Age | Sound | Stage |
---|---|---|
3 months | can produce sequences of vowel-like sounds particularly [i] and [u] | |
4 months | can bring the back of their tongue into regular contact with back of palate to create velar consonant sounds like [k] and [g] | Cooing |
5 months | can hear the difference between vowel [i] and [a] and discriminate between syllables like [ba] and [ga] | |
6-8 months | can produce different vowel sounds and consonants including combinations like ba-ba-ba and ga-ga-ga | Babbling |
9-10 months | recognizable intonation patterns and variation in the combinations produced such as ba-ba-da-da | |
10-11 months | can stand and can use vocalization to express emotion and emphasis, also produce more complex syllable combinations such as ma-da-ga-ba | Prelanguage |
12 months | can produce distinct gestures that accompany vocalizations such as pointing with and outstretched hand and holding an object towards the caregiver | |
12-18 months | can produce single-unit utterances such as “milk”, “cookie” | One-word |
18-20 months | knows more than fifty words, produce combinations such as “mommy eat”, “cat bad” | Two-word |
20-24 months | can produce 200 or 300 distinct “words” and can understand five times as many | |
2-2.5 yrs | can produce multiple-word speech | Telegraphic |
At the 9-10 month period nasal sounds also begin to occur and are often interpreted as children saying da-da and ma-ma. The “prelanguage” stage is also where a child’s use of sound provides them with experience of the social role of speech because adults tend to react to the child’s babbling. The single-unit utterances from the one-word stage can also be called holophrastic speech meaning an utterance that could be a word, phrase, or sentence. At this time this speech can also demonstrate the child extending their use as an empty bed may elicit the name of a sister who normally sleeps there. During the two-word stage there is a heavy reliance on context, the adult’s reaction also informs the child that they are communicating and that the utterance worked as a contribution to the interaction.
The Acquisition Process
Children actively construct language based on what is said to them and around them. While children imitate what adults say and seem to understand it they express it in their own way, so learning from imitation is unlikely. It is also unlikely that they learn through adult corrections. Word play, such as the child testing different ways to say things, seems to be an important element in the development of the child’s linguistic repertoire.
Developing Morphology
When a child is past 2.5 yrs they go beyond telegraphic speech and incorporate inflectional and functional morphemes.
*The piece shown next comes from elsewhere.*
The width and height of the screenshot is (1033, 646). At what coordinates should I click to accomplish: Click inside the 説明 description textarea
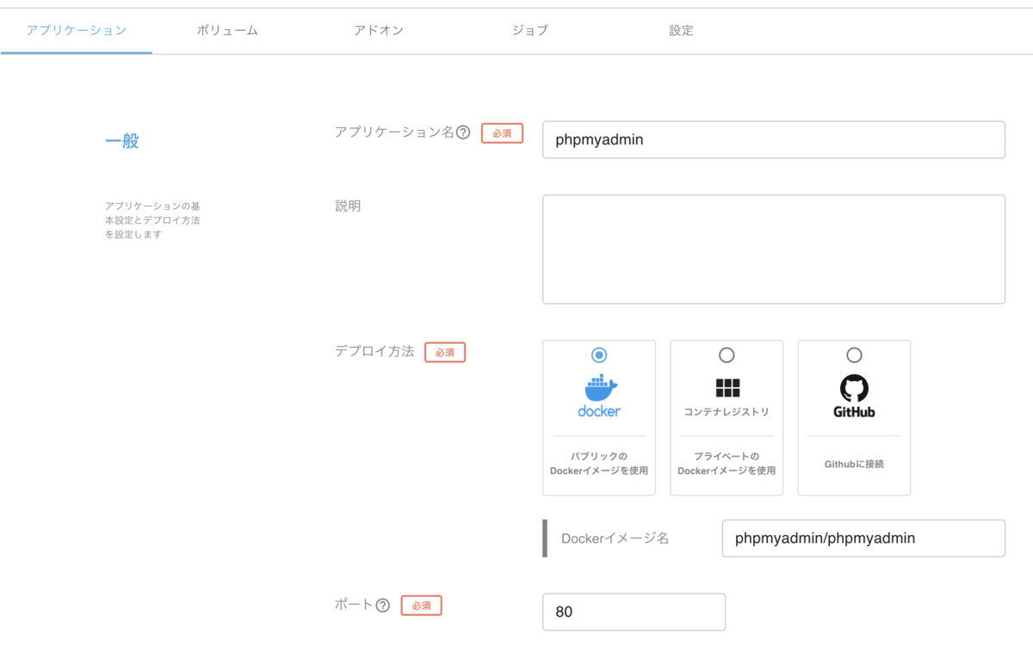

Typically the first is -ing followed by the prepositions in and on. The next stage is the addition of making regular plurals with the addition of -s this is often accompanied by overgeneralization which is using an inflectional morpheme on more words than is usual in the language, in this case this means adding the plural -s form to words like foot → foots and man → mans. After this irregular plurals and irregular verbs appear followed by different forms of the verb “to be” such as is and are while possessive inflection also begin to be used as well as articles.
Stage | Morpheme | Examples |
---|---|---|
1 | -ing | cat sitting, mommy reading book |
2 | in | in bag, not in that |
on | on bed, that on top | |
3 | plural -s | boys, cats |
4 | irregular past tense | he came, it went away |
possessive -s | Karen’s bed, mommy’s book | |
5 | verb “to be” (is, are) | this is no, you are look |
6 | articles (a, the) | a cat, the dog |
7 | past tense -ed | it opened, he waked |
8 | present tense -s | it comes, she knows |
Developing Syntax
Age | Stage | Acquisition of questions | Question examples | Acquisition of negatives | Negative examples |
---|---|---|---|---|---|
18-26 months | Stage 1 | 1 or 2 words + rising intonation | Doggie? Sit chair? | add No or Not to beginning | No mitten, Not a teddy bear |
add Where | Where kitty? | ||||
22-30 months | Stage 2 | 2 or 3 words + rising intonation | You want eat? | add no or not to verb | He no bit you |
add What and Why | What book name? | add don’t or can’t to verb | I don’t want it | ||
24-40 months | Stage 3 | 3 or 4 words + inversion | Can I have a piece? | add didn’t or won’t to verb | I didn’t caught it |
add Who and How | Who did you go? | non-adult forms | This not ice cream | ||
non-adult forms | Why kitty can’t do it? |
Inversion is the change in position of the auxiliary verb in English questions. An example of this is I can have → Can I have. In children this does not automatically spread to all wh- questions. So they sometimes say Why kitty can’t do it? as opposed to Why can’t kitty do it?.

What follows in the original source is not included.